Title: Designing for epistemological-relational entanglements in STEM education

Abstract: The “practice turn” in K-12 science education, codified in the Next Generation Science Standards (NGSS), calls for increased student involvement in figuring out key science ideas through participation in science practices. Participating in these practices requires students’ intellectual involvement in developing explanatory science ideas, particularly through talk and interaction. However, while both science education research and professional learning efforts have emphasized the epistemic dimension of students’ participation, the relational nature of these knowledge-building interactions has been underexamined. At the same time, broader educational theories that emphasize the central role of relationality with and among students for learning remain largely absent from the science education literature.

In this talk, I describe a trajectory of research that aims to articulate a science-specific version of striving for relationality in teaching. I first present a collection of paradigmatic case studies from video recordings of middle school classroom interactions that, when taken together, make visible how students’ and teachers’ attention to relational cues is deeply entangled with the support of students’ epistemologies in practice. I then present a series of findings from a design-based research study aiming to align the structural messaging of the features of large undergraduate physics lecture courses to support relationality and productive physics epistemologies in contexts with relatively low instructor interaction. I discuss the implications of these lines of work for supporting science teaching and learning across K-12 and undergraduate contexts.

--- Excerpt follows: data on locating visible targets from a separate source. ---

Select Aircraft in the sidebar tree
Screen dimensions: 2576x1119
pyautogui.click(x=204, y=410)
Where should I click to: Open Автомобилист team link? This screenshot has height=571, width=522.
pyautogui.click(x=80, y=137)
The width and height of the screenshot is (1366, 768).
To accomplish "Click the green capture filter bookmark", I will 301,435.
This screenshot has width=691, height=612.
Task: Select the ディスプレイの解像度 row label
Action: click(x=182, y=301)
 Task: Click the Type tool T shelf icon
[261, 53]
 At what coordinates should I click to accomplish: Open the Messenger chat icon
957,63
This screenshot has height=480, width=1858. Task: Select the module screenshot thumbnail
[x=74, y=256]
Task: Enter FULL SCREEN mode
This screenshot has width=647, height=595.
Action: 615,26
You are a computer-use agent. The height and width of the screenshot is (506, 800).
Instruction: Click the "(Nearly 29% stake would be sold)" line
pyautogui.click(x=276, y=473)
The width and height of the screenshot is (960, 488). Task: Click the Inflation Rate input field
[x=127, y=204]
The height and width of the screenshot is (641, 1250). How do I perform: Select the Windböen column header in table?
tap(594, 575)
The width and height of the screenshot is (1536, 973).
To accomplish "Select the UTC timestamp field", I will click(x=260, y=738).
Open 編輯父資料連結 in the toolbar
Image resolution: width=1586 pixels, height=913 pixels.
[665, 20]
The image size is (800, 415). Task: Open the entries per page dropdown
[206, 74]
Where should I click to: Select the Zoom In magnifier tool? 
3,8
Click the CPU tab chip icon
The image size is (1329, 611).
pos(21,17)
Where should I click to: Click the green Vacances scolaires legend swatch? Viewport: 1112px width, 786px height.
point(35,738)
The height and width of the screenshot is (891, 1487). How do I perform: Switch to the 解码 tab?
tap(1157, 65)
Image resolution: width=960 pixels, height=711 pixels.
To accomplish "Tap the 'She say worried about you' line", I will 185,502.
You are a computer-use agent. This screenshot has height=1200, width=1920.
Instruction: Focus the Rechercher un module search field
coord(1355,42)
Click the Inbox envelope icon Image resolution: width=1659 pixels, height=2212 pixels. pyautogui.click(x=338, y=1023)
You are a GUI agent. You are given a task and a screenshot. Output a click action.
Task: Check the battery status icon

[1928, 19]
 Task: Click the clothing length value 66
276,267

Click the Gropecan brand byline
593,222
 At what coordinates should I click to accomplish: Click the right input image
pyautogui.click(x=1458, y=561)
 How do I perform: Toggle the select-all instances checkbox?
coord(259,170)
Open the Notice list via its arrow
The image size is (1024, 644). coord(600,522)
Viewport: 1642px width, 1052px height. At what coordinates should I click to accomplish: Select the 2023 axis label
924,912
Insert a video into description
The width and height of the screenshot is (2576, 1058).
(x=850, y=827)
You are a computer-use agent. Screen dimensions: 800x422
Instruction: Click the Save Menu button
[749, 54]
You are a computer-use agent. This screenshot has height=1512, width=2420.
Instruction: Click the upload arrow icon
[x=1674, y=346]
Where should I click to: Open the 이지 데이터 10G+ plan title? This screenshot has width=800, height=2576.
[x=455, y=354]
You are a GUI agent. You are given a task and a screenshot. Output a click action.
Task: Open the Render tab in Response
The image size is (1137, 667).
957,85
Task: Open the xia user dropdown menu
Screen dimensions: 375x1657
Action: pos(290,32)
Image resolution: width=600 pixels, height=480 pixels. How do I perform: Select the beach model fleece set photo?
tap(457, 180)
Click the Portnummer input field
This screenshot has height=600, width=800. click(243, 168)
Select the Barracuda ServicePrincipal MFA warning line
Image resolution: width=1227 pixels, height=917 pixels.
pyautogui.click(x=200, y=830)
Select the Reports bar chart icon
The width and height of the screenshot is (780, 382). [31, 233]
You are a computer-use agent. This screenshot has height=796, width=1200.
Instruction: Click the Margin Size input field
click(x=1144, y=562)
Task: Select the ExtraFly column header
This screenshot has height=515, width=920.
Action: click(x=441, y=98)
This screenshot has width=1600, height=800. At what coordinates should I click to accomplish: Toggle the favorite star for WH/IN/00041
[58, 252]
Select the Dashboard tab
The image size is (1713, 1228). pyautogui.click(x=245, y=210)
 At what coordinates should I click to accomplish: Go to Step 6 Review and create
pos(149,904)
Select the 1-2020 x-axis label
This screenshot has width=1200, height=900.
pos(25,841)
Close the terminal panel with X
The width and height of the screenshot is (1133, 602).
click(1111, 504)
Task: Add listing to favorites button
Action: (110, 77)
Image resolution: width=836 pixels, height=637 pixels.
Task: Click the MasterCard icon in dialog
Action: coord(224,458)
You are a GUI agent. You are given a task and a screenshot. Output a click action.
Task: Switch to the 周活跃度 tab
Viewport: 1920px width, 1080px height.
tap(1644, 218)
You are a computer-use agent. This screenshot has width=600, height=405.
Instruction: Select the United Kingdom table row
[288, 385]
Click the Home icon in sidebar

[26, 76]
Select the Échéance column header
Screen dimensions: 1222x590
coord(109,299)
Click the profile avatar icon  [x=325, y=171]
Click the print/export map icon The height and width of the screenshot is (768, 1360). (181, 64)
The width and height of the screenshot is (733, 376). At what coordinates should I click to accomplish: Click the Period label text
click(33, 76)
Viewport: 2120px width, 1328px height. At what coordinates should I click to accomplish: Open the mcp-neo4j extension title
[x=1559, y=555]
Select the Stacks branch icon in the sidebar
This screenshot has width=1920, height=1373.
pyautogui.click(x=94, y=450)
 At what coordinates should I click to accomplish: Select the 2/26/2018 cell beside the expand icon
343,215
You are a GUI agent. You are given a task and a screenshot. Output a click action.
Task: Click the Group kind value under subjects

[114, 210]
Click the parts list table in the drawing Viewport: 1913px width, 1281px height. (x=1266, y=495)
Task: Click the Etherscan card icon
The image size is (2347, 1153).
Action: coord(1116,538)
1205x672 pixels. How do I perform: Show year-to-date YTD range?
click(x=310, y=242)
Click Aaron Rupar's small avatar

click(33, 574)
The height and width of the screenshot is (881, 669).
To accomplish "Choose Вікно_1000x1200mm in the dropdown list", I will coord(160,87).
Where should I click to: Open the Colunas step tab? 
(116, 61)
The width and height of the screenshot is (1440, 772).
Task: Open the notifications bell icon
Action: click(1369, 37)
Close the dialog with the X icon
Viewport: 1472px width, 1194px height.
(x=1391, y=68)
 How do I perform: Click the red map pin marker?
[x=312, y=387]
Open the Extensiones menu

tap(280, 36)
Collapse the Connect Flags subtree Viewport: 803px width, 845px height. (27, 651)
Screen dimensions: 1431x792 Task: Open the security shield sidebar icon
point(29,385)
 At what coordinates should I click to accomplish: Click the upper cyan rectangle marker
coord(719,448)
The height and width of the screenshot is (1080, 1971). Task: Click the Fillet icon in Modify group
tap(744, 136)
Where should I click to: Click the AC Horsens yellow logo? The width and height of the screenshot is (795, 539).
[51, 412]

Bio: Dr. Krist is an Associate Professor of science education in the Graduate School of Education at Stanford University. Her work focuses on supporting meaningful student participation in science practices, teacher professional learning, designing for more humanizing forms of science learning. Her current projects focus on bringing together various configurations of community organizations, teachers, families, and scientists to develop science learning experiences that promote communities’ visions for thriving. She received her PhD in Learning Sciences from Northwestern University in 2016 and was a postdoctoral scholar at the University of Maryland from 2016-2017 before joining the faculty at the University of Illinois Urbana-Champaign from 2017-2024. Her early career work has been supported by an NAEd/Spencer Postdoctoral Fellowship as well as grants from the National Science Foundation and the National Institutes of Health. She was recently recognized with NARST’s 2024 Early Career Research Award.